Today most of the people in the program where I am are guys who have all sorts of sexually acting out as part of their history. But for the most part they are people who are primarily attracted to women. I guess some people in society call them heterosexuals. I’ve never met a heterosexual call themselves heterosexuals. They are just regular people. As we all are too.

It’s been good to learn to relate to men as a man and not begin to immediately think shouldn’t we taking our clothes off. Or shouldn’t I begin to have a fantasy here about some kind of a relationship. I can have a fantasy about having a relationship with another man at a moment’s notice, about anybody!

Because of the tools of this program and because of the practice of working those tools I know I do not have to keep it in my head. I know I do not have to churn it around inside my head. I can give it away to someone. That is a wonderful, wonderful gift of this program.

I struggled through many years of my life about my “orientation”. I never felt comfortable identifying with people who called themselves gay. That didn’t mean I wasn’t hanging out with people who called themselves gay. It doesn’t mean I didn’t entertain that self-identification for many, many years and certainly acted as if I were embracing that.

But I remember as a boy having girlfriends and wanting to do things sexual with them and competing with other boys for their affection. So where am I in all this?

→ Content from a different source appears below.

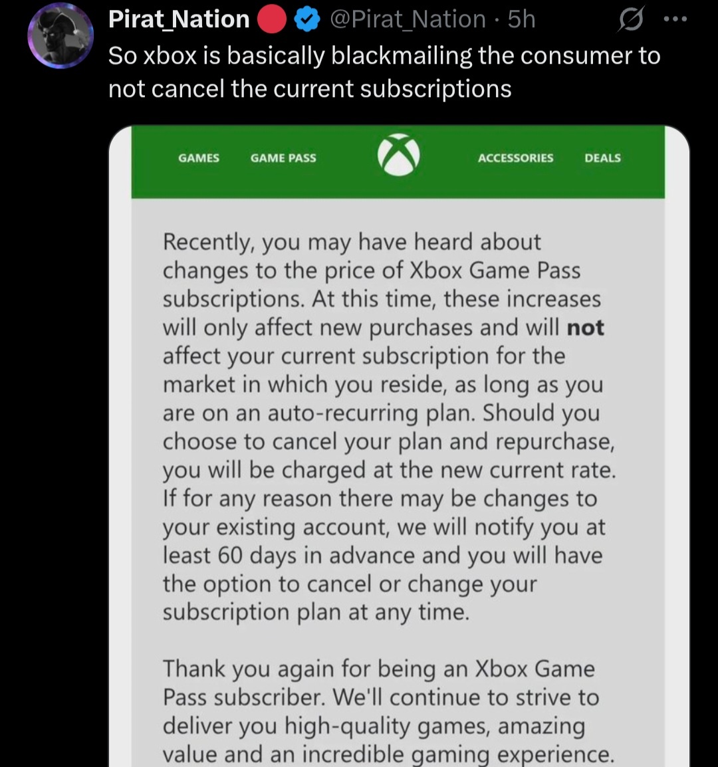Viewport: 718px width, 767px height.
Task: Click the bold word 'not' in the email
Action: click(585, 327)
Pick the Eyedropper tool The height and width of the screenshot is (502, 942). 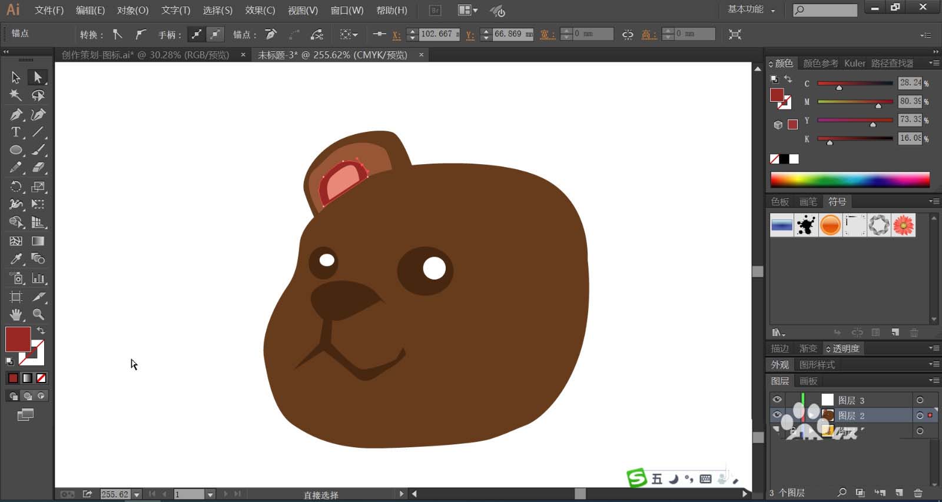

I’m learning in this program is that I can put this issue away. I’m not gay. I’m not straight. I‘m John, Child of God struggling, growing, good human being, who has a history of acting out with males but I also have a history much richer than that. I used to define my history by those activities. I do not do that any longer. And I have to say it is because of this program.

I remember the time sitting in a room with 17 mostly heterosexual sexaholics, giving away my first step, not wanting to disclose to any one in that room all the shameful terrible perverted things that I had ever done. But I did it and the shame went out of all that stuff that night. All they said to me after that was Thanks John!

My fundamental orientation is to the God of my understanding. And that’s enough for me.